■ **Stored data**:
|---|

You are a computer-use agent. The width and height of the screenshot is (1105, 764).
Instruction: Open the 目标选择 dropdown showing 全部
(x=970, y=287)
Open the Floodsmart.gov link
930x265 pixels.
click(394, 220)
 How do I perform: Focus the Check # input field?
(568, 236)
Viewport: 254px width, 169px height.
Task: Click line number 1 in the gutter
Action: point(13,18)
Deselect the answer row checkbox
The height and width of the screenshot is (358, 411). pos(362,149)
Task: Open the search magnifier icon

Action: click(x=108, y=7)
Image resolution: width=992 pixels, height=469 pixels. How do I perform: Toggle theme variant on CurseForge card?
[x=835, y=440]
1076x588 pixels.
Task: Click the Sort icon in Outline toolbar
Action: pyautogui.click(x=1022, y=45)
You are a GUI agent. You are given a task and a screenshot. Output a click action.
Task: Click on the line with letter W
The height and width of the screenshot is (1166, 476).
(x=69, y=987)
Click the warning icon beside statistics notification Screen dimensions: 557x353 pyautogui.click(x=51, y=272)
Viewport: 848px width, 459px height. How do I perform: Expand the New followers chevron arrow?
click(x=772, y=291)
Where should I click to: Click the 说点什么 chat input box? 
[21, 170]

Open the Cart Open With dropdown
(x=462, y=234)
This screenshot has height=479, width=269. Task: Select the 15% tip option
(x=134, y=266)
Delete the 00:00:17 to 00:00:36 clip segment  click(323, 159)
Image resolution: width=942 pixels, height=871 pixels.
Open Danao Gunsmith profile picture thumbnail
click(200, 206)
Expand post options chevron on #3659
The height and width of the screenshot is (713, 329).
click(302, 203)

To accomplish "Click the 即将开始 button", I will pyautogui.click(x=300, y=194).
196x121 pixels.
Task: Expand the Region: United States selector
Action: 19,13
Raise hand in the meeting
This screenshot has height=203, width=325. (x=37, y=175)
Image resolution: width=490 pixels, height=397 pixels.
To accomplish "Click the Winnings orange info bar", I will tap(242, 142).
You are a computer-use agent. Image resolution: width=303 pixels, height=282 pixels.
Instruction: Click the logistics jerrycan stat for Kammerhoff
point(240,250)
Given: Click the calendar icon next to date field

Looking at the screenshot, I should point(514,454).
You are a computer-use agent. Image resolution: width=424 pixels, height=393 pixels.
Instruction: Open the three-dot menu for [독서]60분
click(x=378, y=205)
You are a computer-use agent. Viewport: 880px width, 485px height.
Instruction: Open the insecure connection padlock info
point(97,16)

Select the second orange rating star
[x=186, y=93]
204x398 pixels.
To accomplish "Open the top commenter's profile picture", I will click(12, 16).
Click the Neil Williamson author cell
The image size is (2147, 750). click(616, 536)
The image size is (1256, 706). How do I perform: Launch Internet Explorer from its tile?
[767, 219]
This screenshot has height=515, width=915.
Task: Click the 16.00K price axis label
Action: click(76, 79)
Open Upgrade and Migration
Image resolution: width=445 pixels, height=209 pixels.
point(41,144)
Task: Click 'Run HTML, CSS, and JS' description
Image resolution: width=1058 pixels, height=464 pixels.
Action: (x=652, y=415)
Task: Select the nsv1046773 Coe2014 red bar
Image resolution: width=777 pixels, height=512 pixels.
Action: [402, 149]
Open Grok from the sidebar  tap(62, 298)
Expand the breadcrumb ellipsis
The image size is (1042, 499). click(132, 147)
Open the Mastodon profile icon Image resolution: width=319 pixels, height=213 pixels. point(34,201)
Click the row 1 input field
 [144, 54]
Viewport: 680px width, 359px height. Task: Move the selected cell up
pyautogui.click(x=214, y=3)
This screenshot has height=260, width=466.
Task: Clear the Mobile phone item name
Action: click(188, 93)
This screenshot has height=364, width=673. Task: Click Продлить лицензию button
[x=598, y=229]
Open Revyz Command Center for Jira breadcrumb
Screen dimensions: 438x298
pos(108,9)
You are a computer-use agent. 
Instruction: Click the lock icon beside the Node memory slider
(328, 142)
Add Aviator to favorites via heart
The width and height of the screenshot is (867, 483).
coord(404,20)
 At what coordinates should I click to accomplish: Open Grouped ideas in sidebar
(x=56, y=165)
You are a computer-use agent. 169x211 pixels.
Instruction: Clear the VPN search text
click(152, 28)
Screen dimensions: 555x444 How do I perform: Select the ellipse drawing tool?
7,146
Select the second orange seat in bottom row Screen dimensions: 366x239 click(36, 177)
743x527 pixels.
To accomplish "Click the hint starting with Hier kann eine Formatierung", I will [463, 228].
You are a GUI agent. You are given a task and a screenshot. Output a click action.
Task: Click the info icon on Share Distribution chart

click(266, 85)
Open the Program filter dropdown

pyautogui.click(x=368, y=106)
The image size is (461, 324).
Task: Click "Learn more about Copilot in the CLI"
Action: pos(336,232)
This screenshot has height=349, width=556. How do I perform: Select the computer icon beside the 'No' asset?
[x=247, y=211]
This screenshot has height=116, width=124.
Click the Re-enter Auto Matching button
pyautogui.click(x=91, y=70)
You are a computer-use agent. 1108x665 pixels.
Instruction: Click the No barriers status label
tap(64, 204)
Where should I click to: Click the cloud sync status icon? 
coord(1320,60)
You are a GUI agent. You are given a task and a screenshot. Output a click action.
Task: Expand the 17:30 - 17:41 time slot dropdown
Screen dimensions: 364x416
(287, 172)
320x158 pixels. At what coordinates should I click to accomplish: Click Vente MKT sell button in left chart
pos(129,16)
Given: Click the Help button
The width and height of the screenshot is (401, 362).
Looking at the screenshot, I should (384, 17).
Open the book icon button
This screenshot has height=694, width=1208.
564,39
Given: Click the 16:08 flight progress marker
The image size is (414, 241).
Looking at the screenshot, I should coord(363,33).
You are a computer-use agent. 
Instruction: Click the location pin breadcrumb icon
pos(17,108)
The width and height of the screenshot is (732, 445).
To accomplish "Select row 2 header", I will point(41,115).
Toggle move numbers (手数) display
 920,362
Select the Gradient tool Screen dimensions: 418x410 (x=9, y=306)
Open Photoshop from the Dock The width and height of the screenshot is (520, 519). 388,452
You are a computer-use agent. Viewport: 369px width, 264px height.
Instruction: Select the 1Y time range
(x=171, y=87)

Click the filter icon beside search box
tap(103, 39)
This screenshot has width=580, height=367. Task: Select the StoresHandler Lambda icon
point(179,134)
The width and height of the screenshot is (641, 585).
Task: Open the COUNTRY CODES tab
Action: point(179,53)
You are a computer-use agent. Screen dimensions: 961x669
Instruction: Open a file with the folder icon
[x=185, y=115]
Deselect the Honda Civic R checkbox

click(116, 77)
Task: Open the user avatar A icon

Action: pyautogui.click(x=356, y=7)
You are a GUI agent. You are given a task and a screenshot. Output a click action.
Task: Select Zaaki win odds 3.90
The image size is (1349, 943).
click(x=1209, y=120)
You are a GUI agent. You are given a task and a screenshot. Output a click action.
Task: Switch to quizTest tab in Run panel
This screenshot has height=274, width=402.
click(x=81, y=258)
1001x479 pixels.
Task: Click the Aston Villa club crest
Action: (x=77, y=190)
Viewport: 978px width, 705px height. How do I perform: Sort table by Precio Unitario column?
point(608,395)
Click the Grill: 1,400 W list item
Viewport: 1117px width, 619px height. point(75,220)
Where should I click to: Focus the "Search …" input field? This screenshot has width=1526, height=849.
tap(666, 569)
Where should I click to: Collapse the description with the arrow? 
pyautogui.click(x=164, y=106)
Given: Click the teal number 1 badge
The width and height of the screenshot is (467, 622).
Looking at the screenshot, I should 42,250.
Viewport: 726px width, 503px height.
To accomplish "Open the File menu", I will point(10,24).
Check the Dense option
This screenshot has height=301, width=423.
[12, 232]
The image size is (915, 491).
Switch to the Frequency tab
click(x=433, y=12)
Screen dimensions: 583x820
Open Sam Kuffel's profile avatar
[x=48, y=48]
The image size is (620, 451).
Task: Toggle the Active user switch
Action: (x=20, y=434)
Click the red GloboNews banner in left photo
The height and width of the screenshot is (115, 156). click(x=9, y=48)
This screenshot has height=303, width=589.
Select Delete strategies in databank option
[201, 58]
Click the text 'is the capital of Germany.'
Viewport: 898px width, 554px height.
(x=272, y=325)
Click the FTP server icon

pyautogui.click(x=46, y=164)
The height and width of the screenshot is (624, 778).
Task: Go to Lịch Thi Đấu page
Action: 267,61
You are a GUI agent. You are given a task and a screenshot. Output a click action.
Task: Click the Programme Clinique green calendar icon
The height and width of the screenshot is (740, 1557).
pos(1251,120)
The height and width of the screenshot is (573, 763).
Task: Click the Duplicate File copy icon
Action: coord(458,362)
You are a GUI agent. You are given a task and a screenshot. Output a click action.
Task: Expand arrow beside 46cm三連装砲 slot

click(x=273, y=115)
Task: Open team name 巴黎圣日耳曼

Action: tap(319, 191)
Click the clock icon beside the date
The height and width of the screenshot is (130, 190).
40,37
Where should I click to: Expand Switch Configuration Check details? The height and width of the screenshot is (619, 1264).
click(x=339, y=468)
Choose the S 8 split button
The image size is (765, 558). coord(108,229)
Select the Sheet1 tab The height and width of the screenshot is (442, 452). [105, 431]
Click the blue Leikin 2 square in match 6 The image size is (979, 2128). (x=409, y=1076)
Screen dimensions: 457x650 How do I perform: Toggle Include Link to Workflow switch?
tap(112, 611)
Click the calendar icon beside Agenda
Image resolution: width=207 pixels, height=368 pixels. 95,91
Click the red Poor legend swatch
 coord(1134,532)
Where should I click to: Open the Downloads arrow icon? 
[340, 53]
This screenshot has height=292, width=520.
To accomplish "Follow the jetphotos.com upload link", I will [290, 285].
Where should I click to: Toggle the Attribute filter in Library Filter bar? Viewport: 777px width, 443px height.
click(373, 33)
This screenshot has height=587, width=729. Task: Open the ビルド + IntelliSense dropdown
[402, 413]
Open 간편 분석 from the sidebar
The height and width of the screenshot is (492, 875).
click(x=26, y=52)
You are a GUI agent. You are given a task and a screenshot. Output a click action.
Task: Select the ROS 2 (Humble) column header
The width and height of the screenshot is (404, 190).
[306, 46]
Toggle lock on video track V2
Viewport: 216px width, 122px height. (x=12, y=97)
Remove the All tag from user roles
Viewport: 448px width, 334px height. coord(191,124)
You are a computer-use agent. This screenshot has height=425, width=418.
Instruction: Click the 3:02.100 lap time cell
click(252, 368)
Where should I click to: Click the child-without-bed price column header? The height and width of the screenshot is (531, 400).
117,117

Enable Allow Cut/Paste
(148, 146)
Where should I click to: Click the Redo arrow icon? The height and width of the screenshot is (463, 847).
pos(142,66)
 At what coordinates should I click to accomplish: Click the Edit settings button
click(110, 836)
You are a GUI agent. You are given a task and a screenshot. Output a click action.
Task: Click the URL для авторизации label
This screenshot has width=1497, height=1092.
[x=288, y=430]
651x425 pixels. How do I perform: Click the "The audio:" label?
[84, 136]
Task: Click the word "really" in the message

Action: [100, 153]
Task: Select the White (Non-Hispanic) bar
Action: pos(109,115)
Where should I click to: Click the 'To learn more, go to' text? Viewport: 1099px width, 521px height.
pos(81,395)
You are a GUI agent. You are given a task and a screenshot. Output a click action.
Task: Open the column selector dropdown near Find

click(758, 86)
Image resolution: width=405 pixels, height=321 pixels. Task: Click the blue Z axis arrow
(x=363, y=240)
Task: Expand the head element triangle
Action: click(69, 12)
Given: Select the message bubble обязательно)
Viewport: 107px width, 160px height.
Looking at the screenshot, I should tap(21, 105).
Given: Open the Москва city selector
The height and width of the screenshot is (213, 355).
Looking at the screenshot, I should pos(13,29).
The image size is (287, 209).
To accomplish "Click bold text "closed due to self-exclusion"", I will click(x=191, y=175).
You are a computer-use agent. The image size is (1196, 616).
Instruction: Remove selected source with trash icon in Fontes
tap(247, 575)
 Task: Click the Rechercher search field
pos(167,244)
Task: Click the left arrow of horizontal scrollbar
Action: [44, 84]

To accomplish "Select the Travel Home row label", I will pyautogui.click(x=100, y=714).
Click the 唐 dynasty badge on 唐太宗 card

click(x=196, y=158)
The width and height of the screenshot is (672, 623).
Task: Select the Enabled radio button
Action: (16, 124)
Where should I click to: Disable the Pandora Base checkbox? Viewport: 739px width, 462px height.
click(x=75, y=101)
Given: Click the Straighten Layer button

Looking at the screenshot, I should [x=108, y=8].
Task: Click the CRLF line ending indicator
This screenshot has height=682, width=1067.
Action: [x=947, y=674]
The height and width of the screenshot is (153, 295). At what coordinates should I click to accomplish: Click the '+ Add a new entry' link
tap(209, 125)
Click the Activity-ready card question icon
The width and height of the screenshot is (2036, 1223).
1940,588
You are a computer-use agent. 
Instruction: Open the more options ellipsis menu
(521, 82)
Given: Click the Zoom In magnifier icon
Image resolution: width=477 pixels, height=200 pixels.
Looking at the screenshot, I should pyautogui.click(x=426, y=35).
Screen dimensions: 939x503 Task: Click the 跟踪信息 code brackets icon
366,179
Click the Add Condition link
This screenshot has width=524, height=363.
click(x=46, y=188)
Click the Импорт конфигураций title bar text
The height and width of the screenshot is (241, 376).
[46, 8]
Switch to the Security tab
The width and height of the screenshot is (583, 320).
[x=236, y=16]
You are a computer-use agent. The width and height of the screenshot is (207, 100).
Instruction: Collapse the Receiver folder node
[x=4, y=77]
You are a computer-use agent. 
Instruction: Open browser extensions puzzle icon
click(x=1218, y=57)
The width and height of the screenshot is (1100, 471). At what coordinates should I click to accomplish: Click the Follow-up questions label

|---|

■ **About this task**:
Using the records above, set down exactly the lines from the one with "320x158 pixels. At" through the one with "Task: Switch to quizTest tab in Run panel", inclusive, and nothing more.

■ **Task response**:
320x158 pixels. At what coordinates should I click to accomplish: Click Vente MKT sell button in left chart
pos(129,16)
Given: Click the Help button
The width and height of the screenshot is (401, 362).
Looking at the screenshot, I should (384, 17).
Open the book icon button
This screenshot has height=694, width=1208.
564,39
Given: Click the 16:08 flight progress marker
The image size is (414, 241).
Looking at the screenshot, I should coord(363,33).
You are a computer-use agent. 
Instruction: Click the location pin breadcrumb icon
pos(17,108)
The width and height of the screenshot is (732, 445).
To accomplish "Select row 2 header", I will point(41,115).
Toggle move numbers (手数) display
 920,362
Select the Gradient tool Screen dimensions: 418x410 (x=9, y=306)
Open Photoshop from the Dock The width and height of the screenshot is (520, 519). 388,452
You are a computer-use agent. Viewport: 369px width, 264px height.
Instruction: Select the 1Y time range
(x=171, y=87)

Click the filter icon beside search box
tap(103, 39)
This screenshot has width=580, height=367. Task: Select the StoresHandler Lambda icon
point(179,134)
The width and height of the screenshot is (641, 585).
Task: Open the COUNTRY CODES tab
Action: point(179,53)
You are a computer-use agent. Screen dimensions: 961x669
Instruction: Open a file with the folder icon
[x=185, y=115]
Deselect the Honda Civic R checkbox

click(116, 77)
Task: Open the user avatar A icon

Action: pyautogui.click(x=356, y=7)
You are a GUI agent. You are given a task and a screenshot. Output a click action.
Task: Select Zaaki win odds 3.90
The image size is (1349, 943).
click(x=1209, y=120)
You are a GUI agent. You are given a task and a screenshot. Output a click action.
Task: Switch to quizTest tab in Run panel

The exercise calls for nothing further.